Hello Karl and Emily,
Thank you for your answers!
The problem is somewhat more complicated... And yes, I plan to do this
on a Windows computer (I do have a Linux box as well, and could use
ImageMagick or GIMP, if I could figure out a way to do it...). I don't
have Bridge.
The images are all in the same (and correct) orientation. However, they
are all a bit off (varying between approx. 2-7 deg). I have no problem
doing this manually in PhotoShop (I'm still at PS7). What I'm looking
for is a way to recognize how much the image needs to be rotated, and
then doing that automatically (using a high quality interpolator).
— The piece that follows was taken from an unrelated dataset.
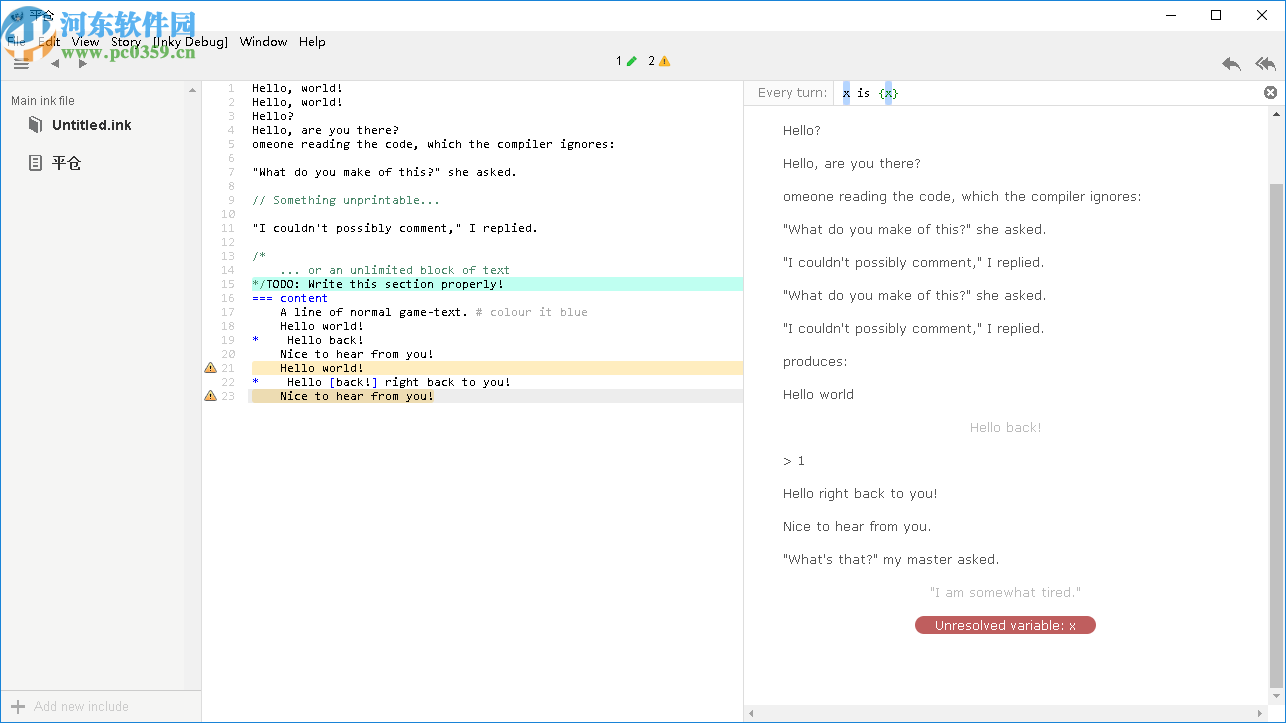Select the 平仓 include file
The image size is (1286, 723).
click(66, 163)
Hopefully a batch file (or a script in Linux) can handle it. I just
don't know enough to figure out how...
I'll give the autocrop function a go, but if I have to rotate manually,
cropping is done at the same time (I simply rotate the crop frame).
Best regards,
Tom Einar Andersen
karl shah-jenner wrote:
T.E. Andersen asks:
: Hi all,
:
: I have a large number of scanned images with black borders. The images
: are also not perfectly aligned in the frame. Could anyone suggest a way
: to automatically rotate and crop the images to leave only (but all of)
: the image area?
Assuming a windows OS (apologies if this is wrong)
firstly I'd rotate them all, and for this I'd use irfanview (surprise! ;)
a bit of organization first - I'd create 2 folders called 'rr' and 'rl'
(rotate right and rotate left respectively) as subfolders to where your
images are.
open Ifanview, press T (thumbnails) then navigate to the folder where the
images are stored.
hold down the control button and click each image that is to be rotated
left then right click, select 'move images' , navigate to rl (maybe select
button 1 for this) then press 1 on the keyboard
repeat for those to be rotated right etc..
close thumbnail view
navigate to the appropriate folder, open an image in irfanview then press B
(batch)
head to the advanced options and select rotate & hit OK
repeat for the other folder
then just cut and paste all the rotated images back where they came from
(you can actually write a BAT file - I have - to automate almost all of
that!)
ok, so that's blown off three minutes or so..
now to the borders..
I found that a search led to a lot of pages using The GImp (cross
platform) - google autocrop for more such as:
http://docs.gimp.org/en/gimp-image-autocrop.html
regards Karl
(THIS was what I was fiddling with when I hit reply to the wrong email!)